Brazilian service members receive training for law enforcement missions that increase in frequency in the country.
According to the Brazilian Constitution, the mission of the Armed Forces is to ensure the country’s defense, guarantee constitutional powers, and enforce law and order. The guarantee of law and order (GLO) was among the topics addressed at a seminar organized by the fourth LAAD Security conference, an international public and corporate security trade fair held in São Paulo, April 10-12, 2018.
Major Valter Silva Cruz, lead instructor of the Brazilian Army’s (EB, in Portuguese) Training Center for Operations on Law and Order Assurance (CIOpGLO, in Portuguese) was invited to speak on this subject. CIOpGLO is the only institution in the Brazilian Armed Forces specializing in the training of service members for missions “the country’s president only orders after exhausting all other public safety options,” Maj. Silva Cruz said. He noted two operations as examples: Operations Archangel (Arcanjo) and St. Francis (São Francisco), in which thousands of service members contributed to restoring peace in three large favelas of Rio de Janeiro, between 2010 and 2015.
The center, founded in 2005, has trained nearly 4,000 men and women of the Armed Forces. The institution, which has two training exercises and courses scheduled for 2018, must also fulfill one additional responsibility this year: certify all service members of the Eastern Military Command who will be sent to the state of Rio de Janeiro, as part of the federal intervention, ongoing since February.
Some 400 service members have already received training at CIOpGLO. “We prepared a specific training course for those service members, focused on what the intervention calls for,” Maj. Silva Cruz said. Training lasted three days, with morning and evening activities, including urban warfare, shooting, and confined space maneuvering courses—training in line with situations that can be encountered in low-income communities of Rio de Janeiro.
Expanding capacity
CIOpGLO is a subordinate school of the 28th Light Infantry Battalion, with headquarters in the city of Campinas, in São Paulo state. In its decade of operations, the center expanded its training capacity beyond GLO operations. As such, the institution is set to receive a new name: the Training Center for Military Operations in Urban Environments. According to Maj. Silva Cruz, urban environment activities comprise an array of operations that include GLO.
As a result, CIOpGLO also trains service members from all branches of the Armed Forces.
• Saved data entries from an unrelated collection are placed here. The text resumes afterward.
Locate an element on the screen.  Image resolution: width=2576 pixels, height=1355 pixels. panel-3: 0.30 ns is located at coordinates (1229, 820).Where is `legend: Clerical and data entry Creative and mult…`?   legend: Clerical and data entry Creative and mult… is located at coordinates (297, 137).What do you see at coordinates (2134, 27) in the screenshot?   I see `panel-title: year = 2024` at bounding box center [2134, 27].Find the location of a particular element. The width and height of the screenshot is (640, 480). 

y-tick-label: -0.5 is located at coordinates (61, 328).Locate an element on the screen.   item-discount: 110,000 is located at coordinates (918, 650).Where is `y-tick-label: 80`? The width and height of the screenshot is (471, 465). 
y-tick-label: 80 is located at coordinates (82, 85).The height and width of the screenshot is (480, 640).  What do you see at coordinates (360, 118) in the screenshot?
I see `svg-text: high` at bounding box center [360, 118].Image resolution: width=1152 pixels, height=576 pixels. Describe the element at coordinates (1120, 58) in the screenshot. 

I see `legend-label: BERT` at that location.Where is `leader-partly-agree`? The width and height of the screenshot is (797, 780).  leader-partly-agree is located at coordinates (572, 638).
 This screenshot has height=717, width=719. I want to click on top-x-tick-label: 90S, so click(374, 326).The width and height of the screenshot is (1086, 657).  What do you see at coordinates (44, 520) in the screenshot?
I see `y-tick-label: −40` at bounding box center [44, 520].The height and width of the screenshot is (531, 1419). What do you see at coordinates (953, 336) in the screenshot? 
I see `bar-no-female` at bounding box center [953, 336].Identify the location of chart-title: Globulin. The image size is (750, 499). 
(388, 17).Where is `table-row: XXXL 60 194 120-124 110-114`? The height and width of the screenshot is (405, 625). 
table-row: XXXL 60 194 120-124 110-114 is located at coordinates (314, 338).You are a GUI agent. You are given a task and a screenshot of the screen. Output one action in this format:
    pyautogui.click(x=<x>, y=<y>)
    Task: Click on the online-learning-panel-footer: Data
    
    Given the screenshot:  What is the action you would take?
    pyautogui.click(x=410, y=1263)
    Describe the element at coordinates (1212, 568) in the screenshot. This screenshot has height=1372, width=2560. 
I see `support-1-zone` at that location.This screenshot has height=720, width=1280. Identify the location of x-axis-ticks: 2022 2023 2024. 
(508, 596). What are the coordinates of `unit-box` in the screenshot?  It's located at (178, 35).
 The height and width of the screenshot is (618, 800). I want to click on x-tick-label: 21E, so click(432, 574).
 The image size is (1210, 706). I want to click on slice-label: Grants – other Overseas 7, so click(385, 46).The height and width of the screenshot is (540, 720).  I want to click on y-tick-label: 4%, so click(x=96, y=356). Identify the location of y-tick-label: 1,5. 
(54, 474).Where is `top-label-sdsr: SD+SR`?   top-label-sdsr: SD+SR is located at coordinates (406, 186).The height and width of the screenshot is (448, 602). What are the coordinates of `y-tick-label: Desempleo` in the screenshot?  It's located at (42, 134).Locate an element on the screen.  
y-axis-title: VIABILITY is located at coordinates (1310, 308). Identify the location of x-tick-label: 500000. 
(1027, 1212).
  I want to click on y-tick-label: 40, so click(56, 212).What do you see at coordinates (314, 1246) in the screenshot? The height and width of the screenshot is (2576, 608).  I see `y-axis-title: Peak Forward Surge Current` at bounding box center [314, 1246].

In December 2017, a first urban combat defense training course, designed specifically for the Brazilian Navy and the Brazilian Air Force (FAB, in Portuguese), took place with the participation of EB service members.
The training provided an opportunity for Armed Forces’ representatives to work jointly, as they would during actual operations. It also allowed “service members to be trained to disseminate information within the Ministry of Defense [of Brazil] to standardize GLO missions,” said FAB Second Lieutenant François Paiva de Almeida, a student in the class.
Intense schedule
Each year, CIOpGLO offers two main training opportunities for officers and sergeants during the first and second semester. Both last five weeks. “The only difference is that the course for officers includes a module dedicated to planning,” Maj. Silva Cruz explained.
EB service members from across Brazil can qualify for the training. The center preselects about 40 people from the applicants the various area commands present. Before enrollment, applicants undergo physical and intellectual testing. Once they pass this stage, they begin the course. There are three weeks of classes and one week dedicated to outdoor operations for the practice of techniques, tactics, and procedures learned during the theoretical portion of the course. The training includes how to manage crises and resolve conflicts, self-defense, general knowledge about social communication, joint use of armed vehicles, and professional military ethics, with an emphasis on human rights.
“Urban environment operations tend to involve selective combat in the midst of the population, in which one has to avoid collateral damage as much as possible,” Maj. Silva Cruz said. The training includes practical shooting modules, including around 215 shots with a rifle and 205 shots with a pistol. Service members are also trained to deploy on the field, conducted in a 500-square-meter structure that simulates the environment of Brazilian cities. “Every course instructor has experience in actual GLO situations, such as in Haiti and the operation in the Maré Complex, in Rio de Janeiro,” Maj. Silva Cruz concluded.